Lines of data
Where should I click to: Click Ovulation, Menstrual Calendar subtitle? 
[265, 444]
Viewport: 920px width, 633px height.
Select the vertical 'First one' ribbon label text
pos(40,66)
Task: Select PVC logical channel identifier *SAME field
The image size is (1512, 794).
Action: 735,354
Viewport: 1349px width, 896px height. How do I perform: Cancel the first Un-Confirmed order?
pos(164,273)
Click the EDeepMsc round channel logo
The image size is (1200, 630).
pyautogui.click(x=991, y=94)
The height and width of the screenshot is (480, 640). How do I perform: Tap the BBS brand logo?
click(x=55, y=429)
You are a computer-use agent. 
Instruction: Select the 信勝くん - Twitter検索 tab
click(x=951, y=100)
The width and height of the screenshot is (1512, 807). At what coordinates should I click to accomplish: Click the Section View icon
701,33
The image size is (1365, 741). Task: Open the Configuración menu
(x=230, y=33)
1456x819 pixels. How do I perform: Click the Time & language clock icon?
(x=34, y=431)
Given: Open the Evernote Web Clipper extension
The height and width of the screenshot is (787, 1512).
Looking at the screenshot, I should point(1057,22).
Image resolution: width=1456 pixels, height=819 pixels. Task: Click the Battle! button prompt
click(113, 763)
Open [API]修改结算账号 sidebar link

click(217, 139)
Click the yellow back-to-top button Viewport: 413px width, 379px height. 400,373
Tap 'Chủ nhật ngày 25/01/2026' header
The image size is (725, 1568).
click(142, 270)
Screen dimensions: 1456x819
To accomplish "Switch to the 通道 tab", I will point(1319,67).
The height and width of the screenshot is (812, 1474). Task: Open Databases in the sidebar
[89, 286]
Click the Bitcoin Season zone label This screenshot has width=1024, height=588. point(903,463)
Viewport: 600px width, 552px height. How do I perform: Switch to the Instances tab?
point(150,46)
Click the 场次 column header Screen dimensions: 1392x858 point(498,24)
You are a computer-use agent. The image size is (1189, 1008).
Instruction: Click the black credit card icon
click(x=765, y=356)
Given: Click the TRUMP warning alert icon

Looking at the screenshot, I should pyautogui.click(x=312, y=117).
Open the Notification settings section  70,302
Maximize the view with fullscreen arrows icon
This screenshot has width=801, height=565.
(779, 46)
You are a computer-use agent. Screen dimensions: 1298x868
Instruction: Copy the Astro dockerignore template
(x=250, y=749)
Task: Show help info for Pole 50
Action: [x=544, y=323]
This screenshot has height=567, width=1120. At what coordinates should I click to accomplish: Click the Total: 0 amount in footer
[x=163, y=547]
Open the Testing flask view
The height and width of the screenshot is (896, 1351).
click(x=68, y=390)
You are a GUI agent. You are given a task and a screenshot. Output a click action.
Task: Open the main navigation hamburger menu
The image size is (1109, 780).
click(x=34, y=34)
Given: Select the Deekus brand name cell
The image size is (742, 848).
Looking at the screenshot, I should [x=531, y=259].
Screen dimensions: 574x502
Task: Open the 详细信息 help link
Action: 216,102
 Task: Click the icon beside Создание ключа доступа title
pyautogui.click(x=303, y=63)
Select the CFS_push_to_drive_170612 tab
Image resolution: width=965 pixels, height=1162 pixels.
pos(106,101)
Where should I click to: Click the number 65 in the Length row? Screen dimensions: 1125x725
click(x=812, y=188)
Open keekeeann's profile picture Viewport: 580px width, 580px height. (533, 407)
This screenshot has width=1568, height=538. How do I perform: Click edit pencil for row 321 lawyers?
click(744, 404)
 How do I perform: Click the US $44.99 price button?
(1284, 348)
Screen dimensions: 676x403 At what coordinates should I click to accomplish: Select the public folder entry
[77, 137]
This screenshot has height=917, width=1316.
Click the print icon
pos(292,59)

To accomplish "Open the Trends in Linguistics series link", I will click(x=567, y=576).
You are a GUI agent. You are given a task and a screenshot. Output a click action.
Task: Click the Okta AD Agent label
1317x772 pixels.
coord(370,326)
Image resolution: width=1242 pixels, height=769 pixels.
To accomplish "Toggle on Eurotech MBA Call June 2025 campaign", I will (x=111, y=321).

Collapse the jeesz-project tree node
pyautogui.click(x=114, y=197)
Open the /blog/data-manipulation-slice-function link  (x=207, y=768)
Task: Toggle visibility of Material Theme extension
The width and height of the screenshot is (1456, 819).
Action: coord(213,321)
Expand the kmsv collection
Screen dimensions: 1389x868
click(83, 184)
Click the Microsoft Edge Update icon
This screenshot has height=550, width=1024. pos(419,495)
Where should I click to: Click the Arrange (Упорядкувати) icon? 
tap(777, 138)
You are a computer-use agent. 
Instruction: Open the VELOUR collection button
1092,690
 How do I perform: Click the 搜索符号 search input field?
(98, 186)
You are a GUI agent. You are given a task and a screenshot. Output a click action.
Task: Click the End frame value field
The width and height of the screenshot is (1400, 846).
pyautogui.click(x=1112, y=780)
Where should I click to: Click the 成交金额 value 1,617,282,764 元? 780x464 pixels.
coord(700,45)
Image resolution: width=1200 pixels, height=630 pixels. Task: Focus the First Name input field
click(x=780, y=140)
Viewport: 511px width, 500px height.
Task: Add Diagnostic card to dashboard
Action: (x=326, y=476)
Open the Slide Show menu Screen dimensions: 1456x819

Work to do: Render the items from the line with "This screenshot has width=1568, height=538." through the line with "(1284, 348)", inclusive, as a JSON list of strings, one string per line. Leave out blank lines.

Solution for this task:
[
  "This screenshot has width=1568, height=538. How do I perform: Click edit pencil for row 321 lawyers?",
  "click(744, 404)",
  " How do I perform: Click the US $44.99 price button?",
  "(1284, 348)"
]